Скоро приехал Гришка; мы взвалили волка на розвальни и поехали. Стемнело. Я вытянулся на спине, во весь рост в розвальнях, придерживая левой рукой волка, который лежал со мной рядом и тоже как-будто смотрел в небо. Впрочем, оба мы одинаково ничего не видели там и не могли ничего увидеть и понять. Глухая страшная ночь чернела вокруг нас и над нами, и было все равно, смотреть ли вверх, вниз или еще куда. Все вокруг было одинаково непонятно и враждебно нам. Волк начал уже коченеть, и странно было в темноте трогать пальцами его жесткую шерсть, торчавшую космами и выросшую будто на мертвом теле. На раскатах он откатывался, так что я должен был обнимать его, а потом, когда розвальни становились на место, ударял меня своим угловатым, неприятно-твердым телом.

Дома, в огромных нежилых комнатах, стояли те же холодные потемки, и весь дом, ветхий, поскрипывавший от ветра, полуслепой — с двумя-тремя светившимися окнами, выглядывал жалкой развалиной. Волка трогали, ахали, щупали; только старая, почти лысая кухарка Аграфена, которая прожила уже около восьмидесяти лет, всматривалась в него угрюмо и молчаливо.

На улице же в ото время выл и крутил уже яростный ветер и дергал ставни окон. Много позже, когда все в доме спали, я отправился через целую вереницу пустых, гулких комнат в залу посмотреть, заперта ли балконная дверь.
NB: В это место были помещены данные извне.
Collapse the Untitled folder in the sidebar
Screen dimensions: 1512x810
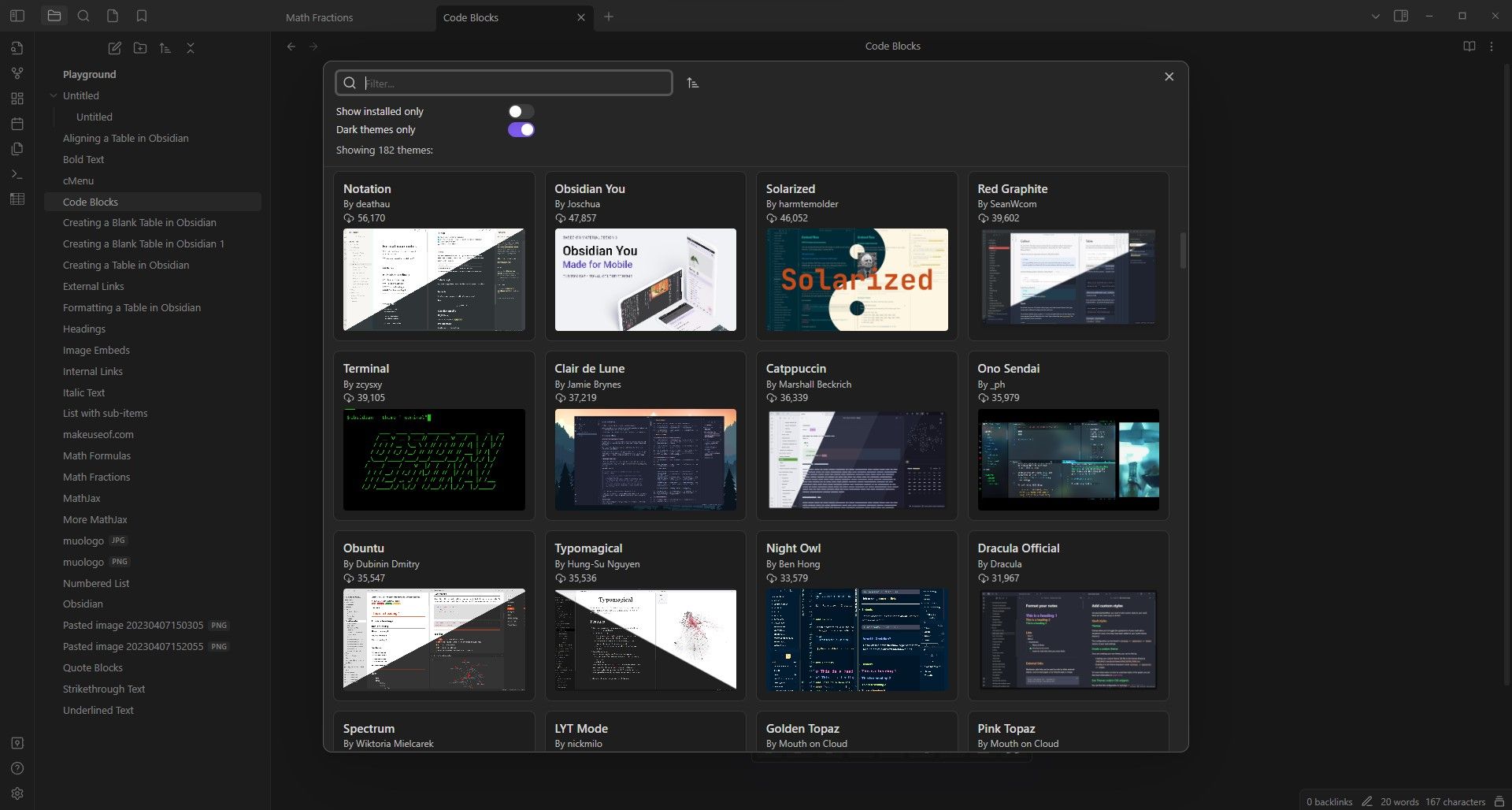[53, 95]
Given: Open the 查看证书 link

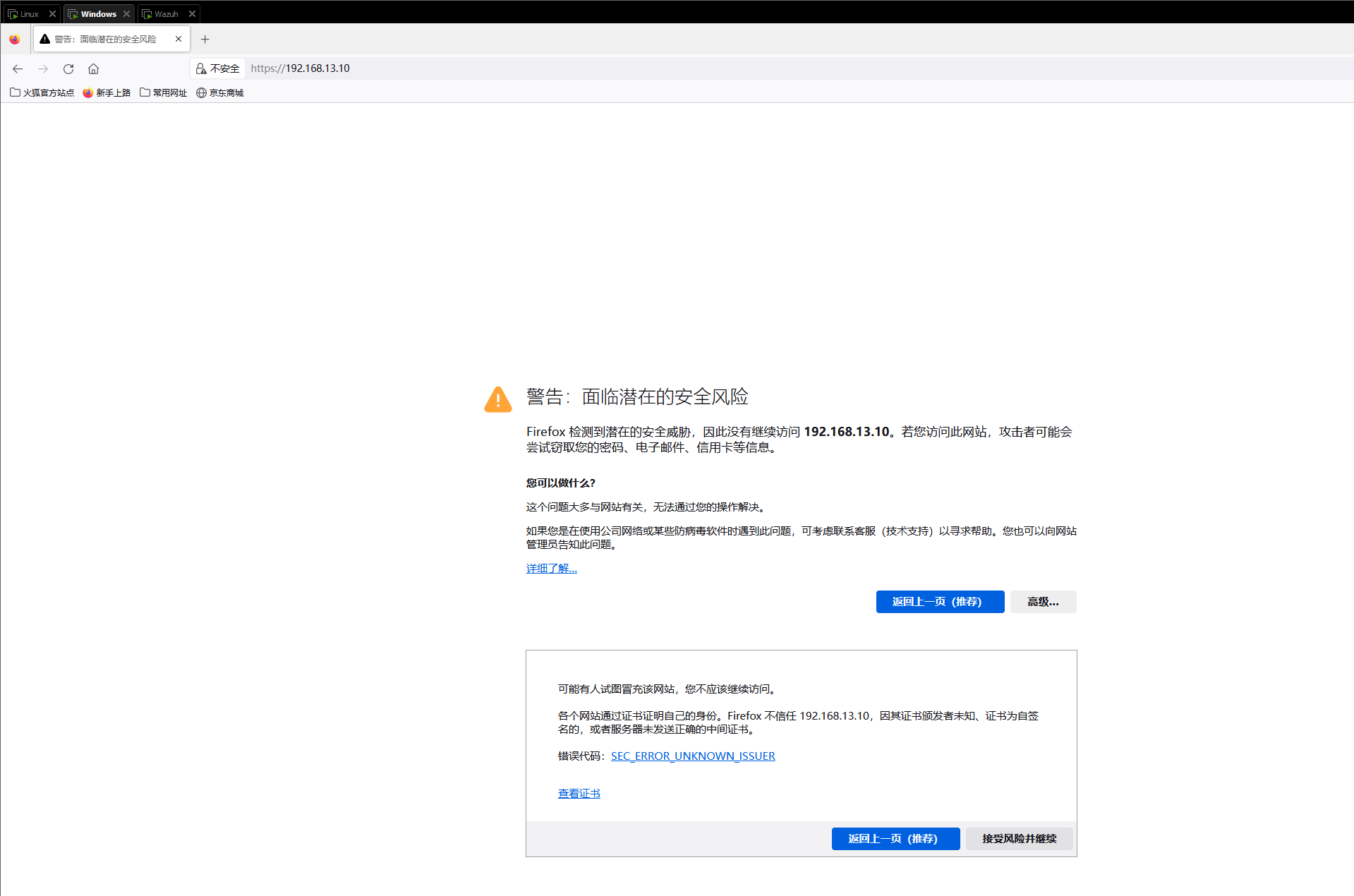Looking at the screenshot, I should click(x=579, y=793).
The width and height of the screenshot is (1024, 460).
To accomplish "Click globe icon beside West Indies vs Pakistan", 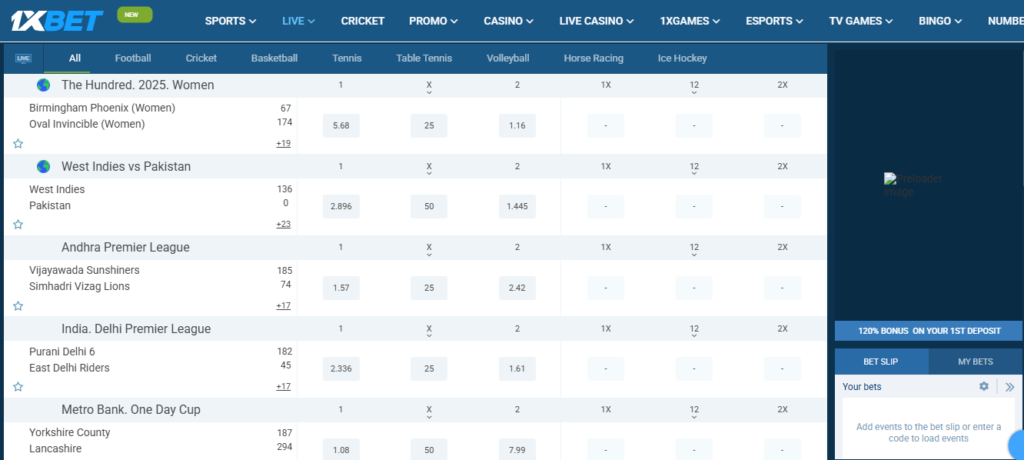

Толкнув ее, я вышел на балкон. Снег слабо белел на нем, а дальше чернела, как непроходимая бездна, бесконечная бушующая мгла, то свивавшаяся вихрями, то удушающе налетавшая спереди, с воем охватывая всего, с головы до пят.

Вспоминая нашу пустынную борьбу, там, в безлюдном поле, я не испытывал ни радости, ни жалости, ни страсти. Мне не было жаль ни себя, ни волка, ни старую кухарку Аграфену, но не было бы странно и то, если бы в этой бездонной тьме я увидел неподвижное лицо Вечной Ночи с грубо вырубленными, сделанными как из камня огромными глазами, в которых я прочел бы спокойное, величавое и равнодушное отчаянье.

СВЯЩЕННИК КРОНИД

О. Кронид, крепкий, шестидесятилетний сильный человек, идет в церковь. Много лет он живет уж тут, мужики его уважают и зовут Кроном; а он исправно ходит на службу, возвращается домой, венчает, хоронит, звонит в колокола с приближенными дьячками и стариками, и куда-то ведет за собой приход.



Служить вечерню после сна днем не очень легко. Кроме того, великий пост — время трудное; в церкви Бог знает сколько народу; много рваного мужичья, худых баб, исповедей; часто отрыгивают редькой и постным маслом, — а потом идут все грехи. Какие у них грехи? Все одно и то же бабье мямленье, поклоны, епитимий, а мужики все ругались в году, пили водку.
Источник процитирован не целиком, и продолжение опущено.